Why would the market view France and Austria as presenting a greater sovereign risk than Germany despite all three countries sharing the same credit rating? Clearly, the market was working off contemporaneous information. The debt crisis was moving at such a pace that the news was running ahead of the official rating. In the case of France and Austria, they were perceived as having less flexibility than Germany in raising new loans and rolling over existing ones.
As an aside, some investors who are skeptical about the ratings agencies might seek to rely on macroeconomic signals such as a country’s public debt-to-GDP ratio, but as we showed in the previous edition of our sovereign risk analysis, these numbers are no more a reliable indicator of risk than credit ratings.
Japan, for instance, has the highest debt-to-GDP ratio in the developed world—at around 200 percent (even more than Greece)—yet it maintains a AA- credit rating against the junk status of Greece. Australia, with the lowest debt in the OECD, has a AAA rating from S&P, yet in the CDS market, it is rated a greater risk than the AA+ rated US, which has the advantage of being able to borrow in its own currency.

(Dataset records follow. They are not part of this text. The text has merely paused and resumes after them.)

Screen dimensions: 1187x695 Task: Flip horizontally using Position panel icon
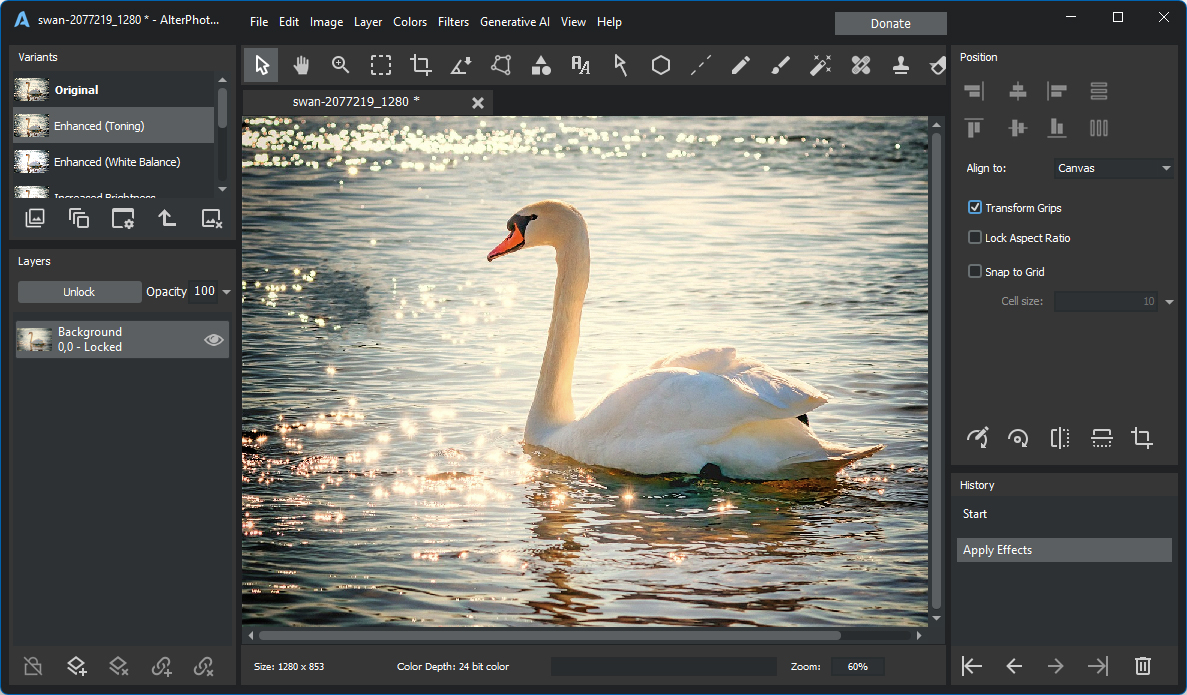[1060, 438]
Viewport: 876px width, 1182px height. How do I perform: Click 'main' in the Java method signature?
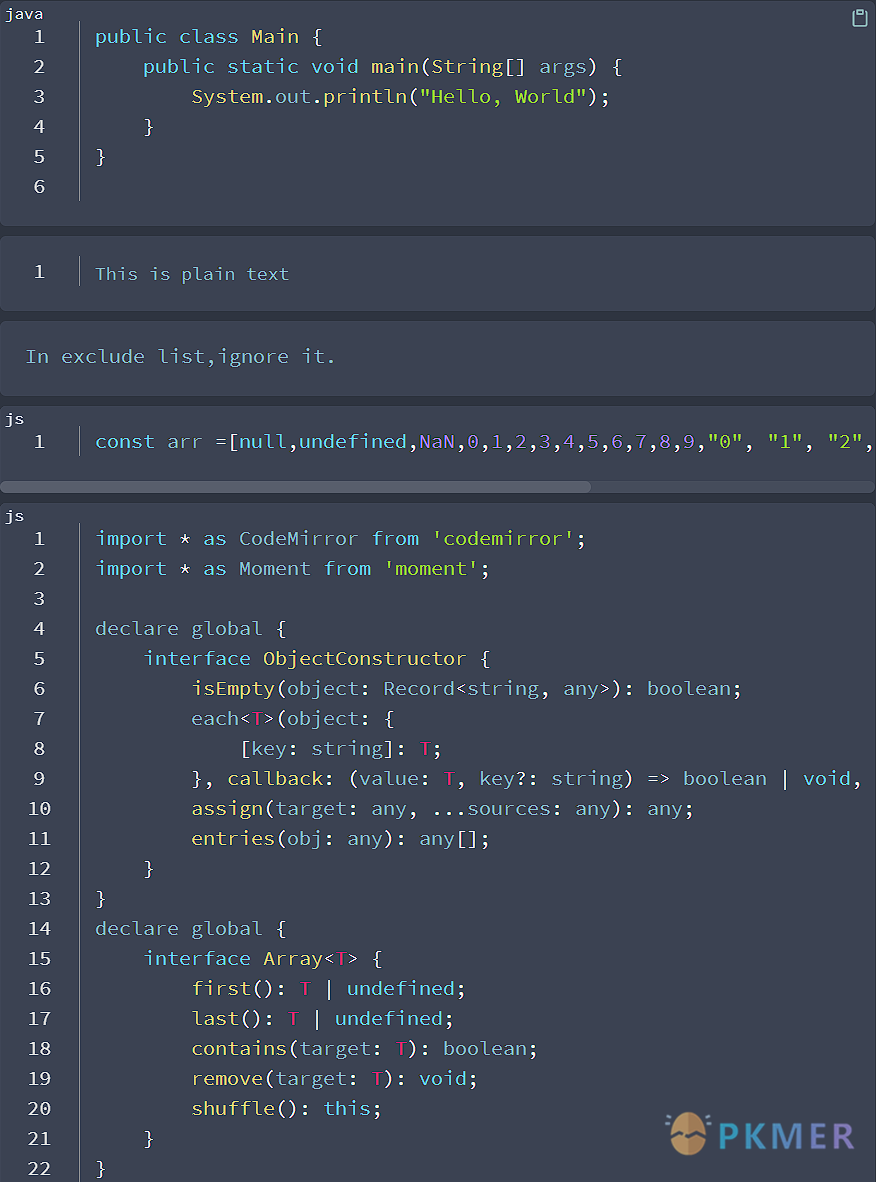coord(395,67)
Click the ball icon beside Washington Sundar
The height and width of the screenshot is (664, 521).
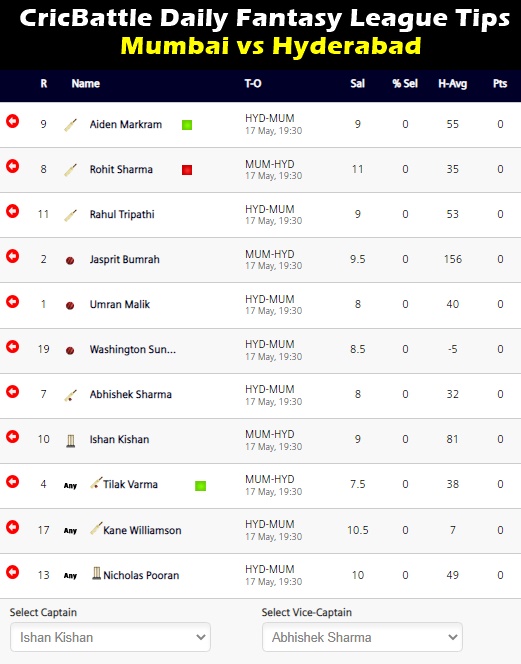[x=70, y=351]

So which offers the best signal: the credit rating agencies, the economic fundamentals or the market? The answer to that question is that no one knows for sure, because no one has found a way to correctly and reliably forecast the future.
But in pricing risk, it is usually better to give greater weight to market signals—if for no other reason than the price represents the combined wisdom of millions of market participants staking real money on the outcome.
Markets incorporate all these pieces of information—economic variables, credit ratings, risk perceptions, willingness to pay—and put a price on them.
And that is why, in Dimensional’s case, our first point of reference is always the market itself, not economic variables or the credit rating agencies.
1. Incremental total return for a specific country and maturity range is defined as the total return of the country and maturity range minus the total return of the corresponding German maturity range.